Question: Do Welcome-to-Medicare patients qualify for a screening ECG? Which codes should I use? A physician or qualified nonphysician who performs the complete ECG service, in addition to the physical, would report both G0344 (Initial preventive physical examination; face-to-face visit, services limited to new beneficiary during the first six months of Medicare enrollment) and G0366, according to the Nov. 15, 2004, Federal Register.
Texas Subscriber
Answer: Within six months of enrollment in Medicare, patients qualify for a one-time, head-to-toe screening physical exam and screening ECG.
One-time only: For this kind of screening visit, instead of flipping to a traditional ECG code such as 93000 (Electrocardiogram, routine ECG with at least 12 leads; with interpretation and report), you-ll need to use one of the new G codes:
- G0366 -- Electrocardiogram, routine ECG with at least 12 leads; with interpretation and report, performed as a component of the initial preventive physical examination (Note: This code is equivalent to 93000.)

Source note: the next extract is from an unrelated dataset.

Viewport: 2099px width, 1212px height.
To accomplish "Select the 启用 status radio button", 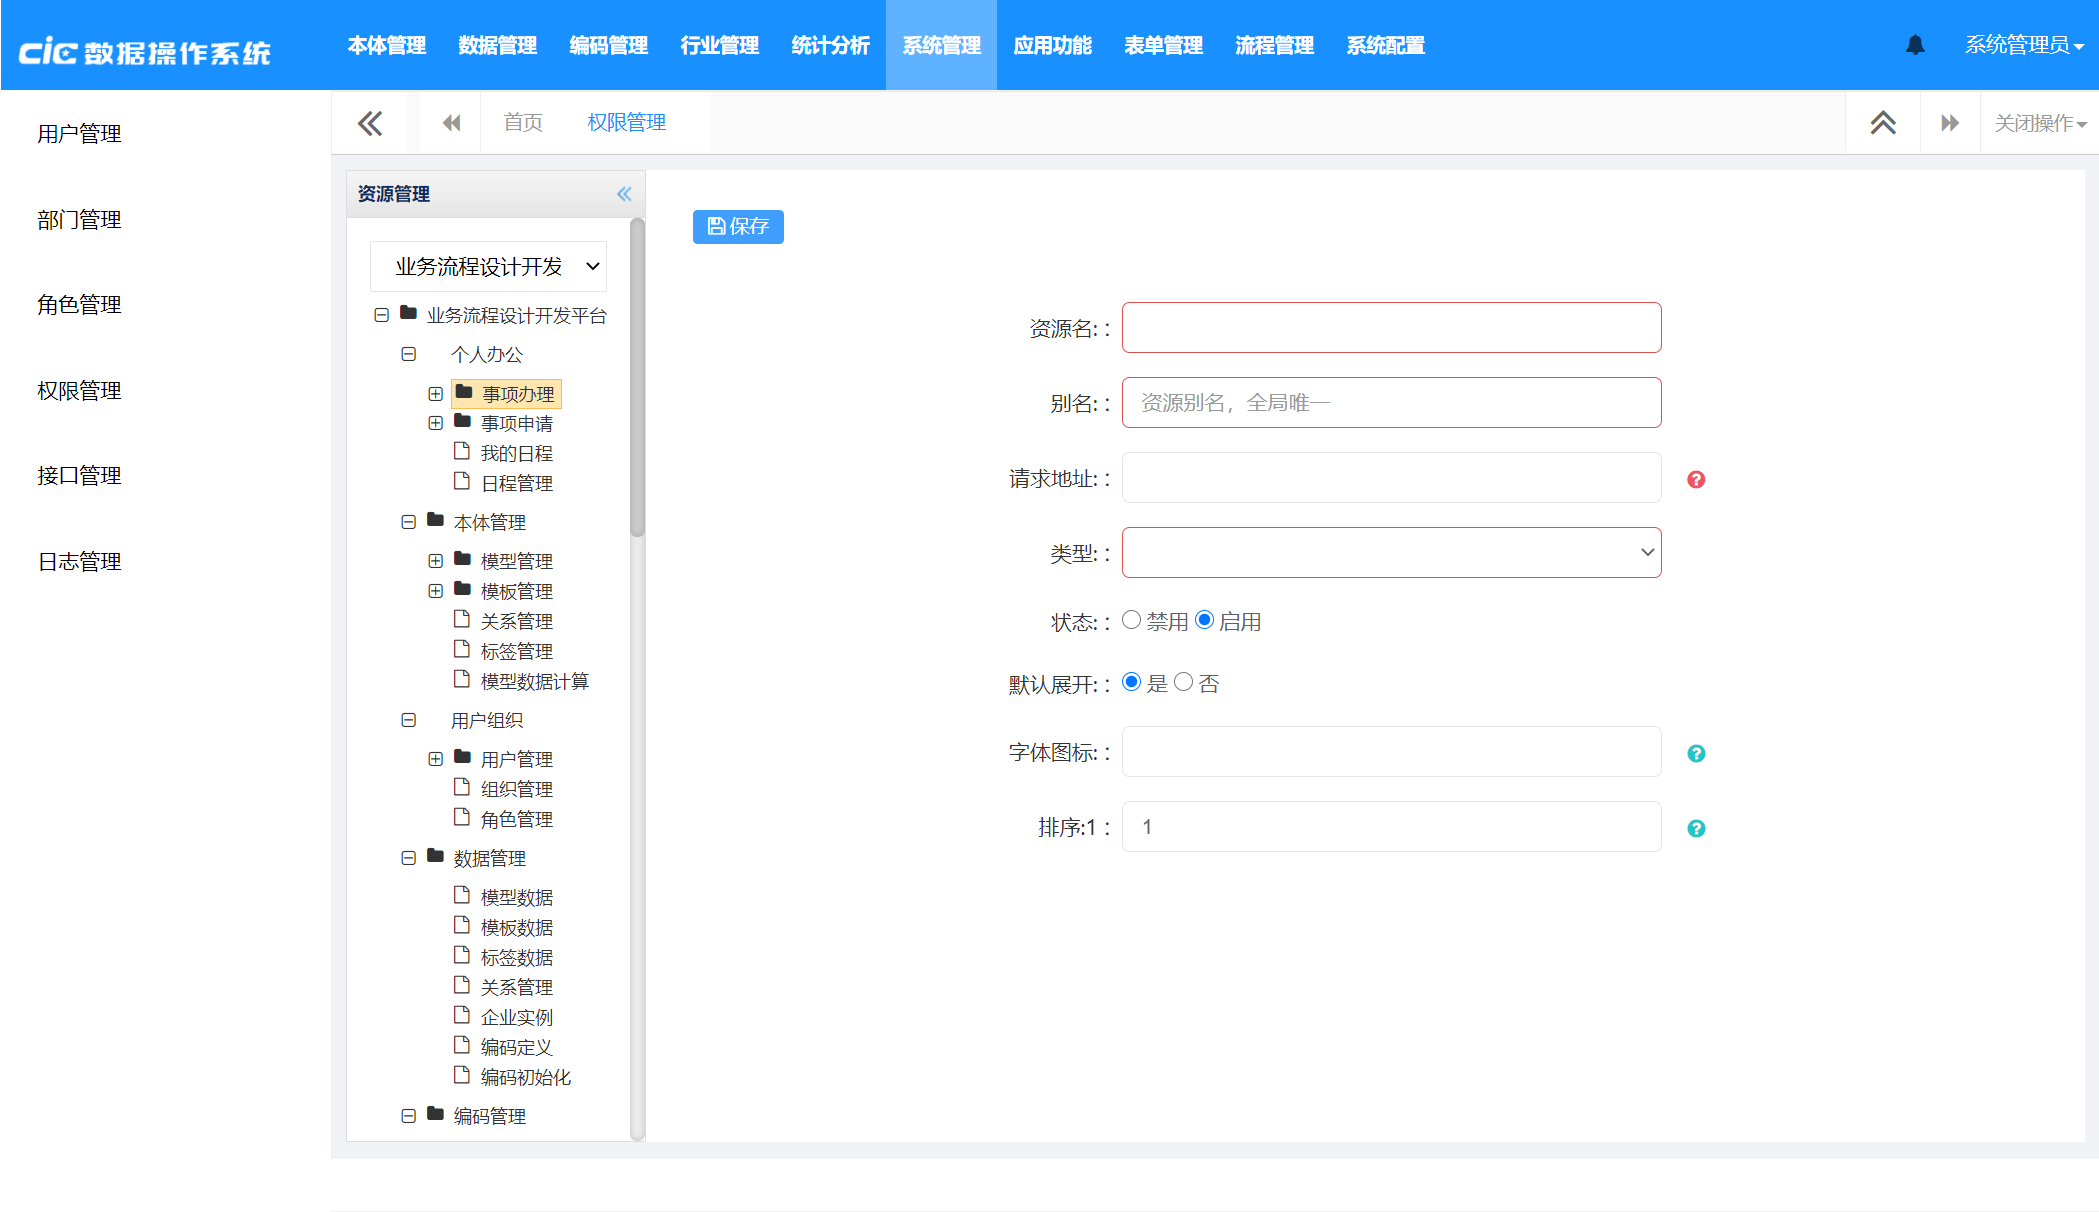I will tap(1205, 620).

- G0367 -- Tracing only, without interpretation and report, performed as a component of the initial preventive physical examination (Note: This code is equivalent to 93005.)
- G0368 -- Interpretation and report only, performed as a component of the initial preventive physical examination (Note: This code is equivalent to 93010.)
Remember: Medicare won't pay for G0366 and G0367 when the physician performs the services in the facility setting, the Register said.
The reason is that these two codes include the technical component of the test. In a facility setting, you should not report the technical component of the service, just the professional component (G0368), since it is the facility, not the physician, that is providing the technical component in this situation.